On the issue of BJ's demands towards Australia, I don't see how there is really any room for Australia to "compromise." Beijing's demands are essentially:
1) surrender control of strategic businesses/industries to Chinese buyers/CCP control ("foreign investment decisions")
2) allow the CCP control over Australia's telecommunications network (the Huawei ban)
3) allow unfettered CCP influence/intelligence operations on Australian soil ("foreign interference legislation")
4) allow Chinese military and intelligence personnel to operate/study in Australia without restriction ("revoke visas of Chinese scholars")
5) accept that an outbreak like Covid won't be stopped early next time around either (Covid inquiry)
6) allow concentration camps, cultural genocide, forced live-ins of unwelcome political monitors in homes, and forced labor, as well as the destruction of a thriving democracy, and the potential destruction of another (speaking up about Xinjiang, HK, Taiwan)
7) allow China full political and military control of the South China Sea and replace the existing equal rights maritime law with a tributary/subjugation system centered on China
8) work with allies on core national security interests (siding with the US against China)
9) allow provincial governments to override national policy in the interests of a (hostile) foreign power (Victoria working with China on BRI)
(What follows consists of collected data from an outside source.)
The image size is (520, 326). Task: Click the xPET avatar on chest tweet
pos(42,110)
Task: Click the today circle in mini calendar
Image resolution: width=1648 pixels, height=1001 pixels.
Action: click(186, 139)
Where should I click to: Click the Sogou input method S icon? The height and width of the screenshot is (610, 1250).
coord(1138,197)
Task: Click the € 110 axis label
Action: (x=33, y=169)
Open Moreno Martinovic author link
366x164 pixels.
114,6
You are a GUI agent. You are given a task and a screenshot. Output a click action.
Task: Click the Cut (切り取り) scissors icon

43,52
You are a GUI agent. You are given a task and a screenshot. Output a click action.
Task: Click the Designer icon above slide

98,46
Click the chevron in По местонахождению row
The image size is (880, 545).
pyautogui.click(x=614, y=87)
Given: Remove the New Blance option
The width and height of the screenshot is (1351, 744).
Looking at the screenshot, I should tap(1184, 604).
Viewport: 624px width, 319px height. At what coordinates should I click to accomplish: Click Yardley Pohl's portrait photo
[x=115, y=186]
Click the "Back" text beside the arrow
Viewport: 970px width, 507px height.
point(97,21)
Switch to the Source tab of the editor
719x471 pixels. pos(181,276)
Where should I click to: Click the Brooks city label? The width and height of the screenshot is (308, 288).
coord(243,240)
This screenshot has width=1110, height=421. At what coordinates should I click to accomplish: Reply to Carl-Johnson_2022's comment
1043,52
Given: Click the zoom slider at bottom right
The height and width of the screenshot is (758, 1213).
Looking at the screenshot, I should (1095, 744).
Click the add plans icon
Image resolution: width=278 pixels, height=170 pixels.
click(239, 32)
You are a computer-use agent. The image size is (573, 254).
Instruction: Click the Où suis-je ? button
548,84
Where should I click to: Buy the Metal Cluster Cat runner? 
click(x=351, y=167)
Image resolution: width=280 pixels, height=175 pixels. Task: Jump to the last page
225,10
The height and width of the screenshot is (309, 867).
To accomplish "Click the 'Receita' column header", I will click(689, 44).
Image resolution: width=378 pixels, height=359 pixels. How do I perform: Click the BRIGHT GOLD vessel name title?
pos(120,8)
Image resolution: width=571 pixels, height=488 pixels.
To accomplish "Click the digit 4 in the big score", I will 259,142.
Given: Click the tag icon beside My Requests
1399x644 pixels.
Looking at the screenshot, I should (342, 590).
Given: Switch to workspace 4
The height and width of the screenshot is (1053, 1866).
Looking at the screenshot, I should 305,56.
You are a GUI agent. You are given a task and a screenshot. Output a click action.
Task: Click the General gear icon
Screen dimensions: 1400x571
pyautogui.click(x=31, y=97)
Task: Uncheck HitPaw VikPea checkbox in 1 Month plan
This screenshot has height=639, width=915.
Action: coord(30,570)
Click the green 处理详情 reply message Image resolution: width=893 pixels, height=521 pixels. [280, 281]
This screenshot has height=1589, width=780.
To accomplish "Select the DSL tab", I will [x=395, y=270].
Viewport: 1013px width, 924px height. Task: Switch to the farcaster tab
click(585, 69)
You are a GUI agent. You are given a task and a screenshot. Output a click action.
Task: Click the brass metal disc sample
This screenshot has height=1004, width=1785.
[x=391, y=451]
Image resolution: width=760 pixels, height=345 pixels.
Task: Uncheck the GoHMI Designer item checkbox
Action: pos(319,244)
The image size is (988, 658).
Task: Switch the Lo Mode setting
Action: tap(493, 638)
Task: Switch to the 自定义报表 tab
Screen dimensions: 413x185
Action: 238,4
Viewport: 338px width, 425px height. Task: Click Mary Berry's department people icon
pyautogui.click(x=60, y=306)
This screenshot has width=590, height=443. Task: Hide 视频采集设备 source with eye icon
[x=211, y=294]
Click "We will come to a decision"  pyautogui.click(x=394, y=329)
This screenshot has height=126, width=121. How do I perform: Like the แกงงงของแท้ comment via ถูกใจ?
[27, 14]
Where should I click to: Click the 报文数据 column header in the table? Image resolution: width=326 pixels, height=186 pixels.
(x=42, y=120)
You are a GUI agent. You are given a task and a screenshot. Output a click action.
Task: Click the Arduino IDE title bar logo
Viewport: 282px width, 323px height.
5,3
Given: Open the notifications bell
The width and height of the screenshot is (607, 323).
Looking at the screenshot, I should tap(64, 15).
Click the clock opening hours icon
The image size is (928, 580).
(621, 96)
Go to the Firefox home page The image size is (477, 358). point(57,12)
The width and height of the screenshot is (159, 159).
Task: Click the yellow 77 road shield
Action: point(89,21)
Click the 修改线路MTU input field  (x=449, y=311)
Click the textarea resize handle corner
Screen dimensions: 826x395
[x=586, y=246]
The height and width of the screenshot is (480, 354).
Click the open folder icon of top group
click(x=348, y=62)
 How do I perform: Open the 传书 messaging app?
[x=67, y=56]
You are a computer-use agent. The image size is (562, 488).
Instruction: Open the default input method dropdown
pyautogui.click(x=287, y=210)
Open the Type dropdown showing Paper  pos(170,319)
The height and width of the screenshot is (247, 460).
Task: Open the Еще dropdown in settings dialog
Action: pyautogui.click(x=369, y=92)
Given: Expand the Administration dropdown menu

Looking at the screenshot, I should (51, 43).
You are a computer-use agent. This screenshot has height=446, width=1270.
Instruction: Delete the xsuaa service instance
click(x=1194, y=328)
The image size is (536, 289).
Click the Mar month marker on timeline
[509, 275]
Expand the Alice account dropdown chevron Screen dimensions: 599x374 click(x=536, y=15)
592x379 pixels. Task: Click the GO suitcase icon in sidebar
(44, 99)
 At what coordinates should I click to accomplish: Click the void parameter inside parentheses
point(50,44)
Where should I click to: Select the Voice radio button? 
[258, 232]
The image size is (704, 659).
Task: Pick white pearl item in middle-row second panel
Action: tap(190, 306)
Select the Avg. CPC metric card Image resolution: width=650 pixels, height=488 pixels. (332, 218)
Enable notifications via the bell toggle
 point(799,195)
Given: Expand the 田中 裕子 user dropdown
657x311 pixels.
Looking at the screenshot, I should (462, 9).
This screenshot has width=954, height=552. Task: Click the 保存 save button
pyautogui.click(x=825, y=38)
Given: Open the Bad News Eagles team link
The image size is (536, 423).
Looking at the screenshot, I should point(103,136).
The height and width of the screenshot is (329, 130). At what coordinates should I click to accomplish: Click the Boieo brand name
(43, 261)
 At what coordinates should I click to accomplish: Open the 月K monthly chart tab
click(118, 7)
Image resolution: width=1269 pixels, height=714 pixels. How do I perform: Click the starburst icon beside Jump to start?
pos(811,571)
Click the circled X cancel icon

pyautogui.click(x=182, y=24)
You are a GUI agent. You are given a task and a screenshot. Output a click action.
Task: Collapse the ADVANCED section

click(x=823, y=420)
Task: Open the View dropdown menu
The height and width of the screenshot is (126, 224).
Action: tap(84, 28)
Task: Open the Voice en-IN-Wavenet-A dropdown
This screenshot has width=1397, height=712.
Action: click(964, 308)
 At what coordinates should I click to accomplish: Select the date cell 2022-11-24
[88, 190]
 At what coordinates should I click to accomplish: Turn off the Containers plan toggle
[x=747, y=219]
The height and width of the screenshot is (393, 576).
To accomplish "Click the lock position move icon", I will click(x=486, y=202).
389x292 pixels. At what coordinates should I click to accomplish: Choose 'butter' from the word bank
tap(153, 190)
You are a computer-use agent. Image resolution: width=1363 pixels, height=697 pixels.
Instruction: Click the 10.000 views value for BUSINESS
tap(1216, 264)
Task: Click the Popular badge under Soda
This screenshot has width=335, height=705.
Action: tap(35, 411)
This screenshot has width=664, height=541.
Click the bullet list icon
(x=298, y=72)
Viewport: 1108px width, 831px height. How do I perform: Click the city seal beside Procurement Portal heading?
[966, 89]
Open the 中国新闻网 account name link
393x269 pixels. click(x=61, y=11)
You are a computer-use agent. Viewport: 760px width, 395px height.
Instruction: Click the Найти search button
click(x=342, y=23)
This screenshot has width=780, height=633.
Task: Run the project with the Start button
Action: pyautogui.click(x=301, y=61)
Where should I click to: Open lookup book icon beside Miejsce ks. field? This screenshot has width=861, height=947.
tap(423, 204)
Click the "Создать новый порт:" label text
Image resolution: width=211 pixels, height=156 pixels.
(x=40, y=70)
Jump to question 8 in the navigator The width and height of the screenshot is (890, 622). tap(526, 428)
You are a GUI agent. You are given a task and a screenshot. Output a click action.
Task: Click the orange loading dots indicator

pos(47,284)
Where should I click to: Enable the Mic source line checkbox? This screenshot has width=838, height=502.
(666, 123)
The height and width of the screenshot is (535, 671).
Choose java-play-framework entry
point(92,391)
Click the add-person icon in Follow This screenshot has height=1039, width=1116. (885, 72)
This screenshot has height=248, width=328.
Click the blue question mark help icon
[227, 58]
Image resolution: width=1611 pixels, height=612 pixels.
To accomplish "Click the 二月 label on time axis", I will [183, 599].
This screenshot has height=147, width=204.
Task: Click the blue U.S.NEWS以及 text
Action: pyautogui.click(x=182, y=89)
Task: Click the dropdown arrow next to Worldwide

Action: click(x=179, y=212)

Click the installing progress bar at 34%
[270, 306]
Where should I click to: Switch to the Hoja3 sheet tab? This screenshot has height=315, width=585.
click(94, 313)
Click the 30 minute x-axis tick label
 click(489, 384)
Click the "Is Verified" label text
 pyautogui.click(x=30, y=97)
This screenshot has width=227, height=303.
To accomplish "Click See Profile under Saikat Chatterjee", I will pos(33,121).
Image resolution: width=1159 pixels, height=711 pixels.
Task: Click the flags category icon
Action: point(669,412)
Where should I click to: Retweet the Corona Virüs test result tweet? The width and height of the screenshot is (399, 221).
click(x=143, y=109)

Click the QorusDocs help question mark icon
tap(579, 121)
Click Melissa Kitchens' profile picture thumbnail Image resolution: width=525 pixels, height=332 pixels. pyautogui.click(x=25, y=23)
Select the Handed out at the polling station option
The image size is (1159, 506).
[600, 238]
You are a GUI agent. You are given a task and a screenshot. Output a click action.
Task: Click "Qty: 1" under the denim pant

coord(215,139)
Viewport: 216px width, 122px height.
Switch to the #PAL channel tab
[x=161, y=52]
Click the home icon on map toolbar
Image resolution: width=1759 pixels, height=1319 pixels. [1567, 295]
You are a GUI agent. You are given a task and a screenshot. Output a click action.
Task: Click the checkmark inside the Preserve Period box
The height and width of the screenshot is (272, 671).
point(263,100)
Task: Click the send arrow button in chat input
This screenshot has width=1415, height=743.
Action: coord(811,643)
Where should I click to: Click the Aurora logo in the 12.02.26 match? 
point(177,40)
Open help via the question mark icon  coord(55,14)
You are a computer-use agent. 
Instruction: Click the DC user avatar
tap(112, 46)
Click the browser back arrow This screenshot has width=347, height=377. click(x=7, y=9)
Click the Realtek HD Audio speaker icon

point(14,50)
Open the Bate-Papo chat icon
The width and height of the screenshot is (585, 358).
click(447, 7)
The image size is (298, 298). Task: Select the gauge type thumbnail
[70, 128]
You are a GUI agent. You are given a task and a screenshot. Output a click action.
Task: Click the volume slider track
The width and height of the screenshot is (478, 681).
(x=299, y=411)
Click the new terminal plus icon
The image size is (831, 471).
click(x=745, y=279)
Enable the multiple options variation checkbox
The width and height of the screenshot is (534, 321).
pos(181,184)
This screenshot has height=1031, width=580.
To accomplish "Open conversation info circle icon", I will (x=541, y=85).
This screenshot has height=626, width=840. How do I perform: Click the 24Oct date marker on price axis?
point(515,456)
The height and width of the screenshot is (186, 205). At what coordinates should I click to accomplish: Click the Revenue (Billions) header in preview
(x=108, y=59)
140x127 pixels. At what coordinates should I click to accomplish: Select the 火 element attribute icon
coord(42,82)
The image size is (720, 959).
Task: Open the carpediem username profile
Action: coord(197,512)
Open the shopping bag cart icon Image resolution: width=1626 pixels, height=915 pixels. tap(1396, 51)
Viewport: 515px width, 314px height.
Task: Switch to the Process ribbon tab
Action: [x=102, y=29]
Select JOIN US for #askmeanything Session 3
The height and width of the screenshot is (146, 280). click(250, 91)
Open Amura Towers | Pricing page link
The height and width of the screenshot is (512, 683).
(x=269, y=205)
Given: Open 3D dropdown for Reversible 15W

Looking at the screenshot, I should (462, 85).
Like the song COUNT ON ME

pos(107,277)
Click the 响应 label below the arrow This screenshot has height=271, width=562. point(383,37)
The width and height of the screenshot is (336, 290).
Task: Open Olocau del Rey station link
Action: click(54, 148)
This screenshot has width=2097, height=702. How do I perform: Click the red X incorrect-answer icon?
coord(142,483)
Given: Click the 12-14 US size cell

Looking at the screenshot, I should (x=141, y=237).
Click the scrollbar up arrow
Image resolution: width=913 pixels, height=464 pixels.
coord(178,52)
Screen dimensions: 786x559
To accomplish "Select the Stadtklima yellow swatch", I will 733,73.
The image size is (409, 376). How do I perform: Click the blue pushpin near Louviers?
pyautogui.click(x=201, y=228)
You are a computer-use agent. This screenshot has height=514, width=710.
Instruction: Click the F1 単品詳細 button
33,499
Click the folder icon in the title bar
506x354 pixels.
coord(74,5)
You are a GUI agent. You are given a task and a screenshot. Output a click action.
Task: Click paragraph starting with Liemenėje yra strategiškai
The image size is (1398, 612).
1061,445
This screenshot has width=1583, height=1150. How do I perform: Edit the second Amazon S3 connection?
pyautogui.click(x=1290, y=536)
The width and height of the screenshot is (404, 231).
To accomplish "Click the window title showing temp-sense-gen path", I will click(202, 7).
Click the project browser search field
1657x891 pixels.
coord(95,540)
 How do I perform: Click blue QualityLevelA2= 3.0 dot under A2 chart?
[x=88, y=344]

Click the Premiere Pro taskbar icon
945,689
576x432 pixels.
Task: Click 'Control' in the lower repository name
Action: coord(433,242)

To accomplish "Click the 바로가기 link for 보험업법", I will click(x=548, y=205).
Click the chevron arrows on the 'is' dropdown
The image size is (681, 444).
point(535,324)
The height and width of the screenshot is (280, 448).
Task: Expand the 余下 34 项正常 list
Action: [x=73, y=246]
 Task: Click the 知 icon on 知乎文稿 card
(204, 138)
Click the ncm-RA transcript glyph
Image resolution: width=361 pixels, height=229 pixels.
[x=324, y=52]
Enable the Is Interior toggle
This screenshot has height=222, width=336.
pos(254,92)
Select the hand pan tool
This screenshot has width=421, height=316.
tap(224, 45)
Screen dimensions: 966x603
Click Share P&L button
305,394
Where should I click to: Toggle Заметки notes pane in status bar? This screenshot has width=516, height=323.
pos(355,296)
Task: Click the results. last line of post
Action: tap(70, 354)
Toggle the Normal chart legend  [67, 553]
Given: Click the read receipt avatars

10) do not allow any domestic discussion or analysis within Australia of how to deal with national security and human rights issues (criticizing Australian funding for think tanks and other civil society organizations which create nation-wide consensus--this is a big one! They're essentially trying not only to beat an opponent, but to prevent the opponent from even discussing the possibility of fighting/formulating a strategy)
11) I don't know much about the journalism demand China made
12) allow unlimited CCP cyberattacks on Australia with no retaliation or defense
13) restrict speech in Australia's parliament (another big one! This is their complaint about MP's criticizing China)--the racism issue is however extremely important of course, and I think it should push us all to be much clearer in our language and distinctions--Chinese Australians (and Chinese-Americans/other nations) are, this goes without saying, full and equal citizens, and at the same time, the CCP also happens to be Chinese, but they are different in the ways that matter (as opposed to ways that don't matter like ethnicity) and so the CCP should be treated differently)
14) shut down the free press in Australia and only allow media to say what the CCP wants (criticism of "unfriendly" reports in Australian media
Taken at face value (and why shouldn't they be?), these are a wholesale attack on the very character of Australian society. I would agree with Bill's suggestion that they are at least partially intended to provoke divisions within Australian society and ring the utmost pressure Beijing can get out of the Australian business community, but it's such a wholesale and aggressive attack and list of demands you have to wonder, once again, if it wasn't a fully thought out strategy in the sense that it was conceived in the incredibly ideological, xenophobic and nationalistic environment that is high-level CCP meetings, where it is sort of ideologically not permitted within those meetings to take any but the most imperious and extreme pro-CCP view, and they awkwardly try to graft that approach on to foreign affairs where they don't have the same absolute power they do at home, and so they don't get the results abroad they get at home.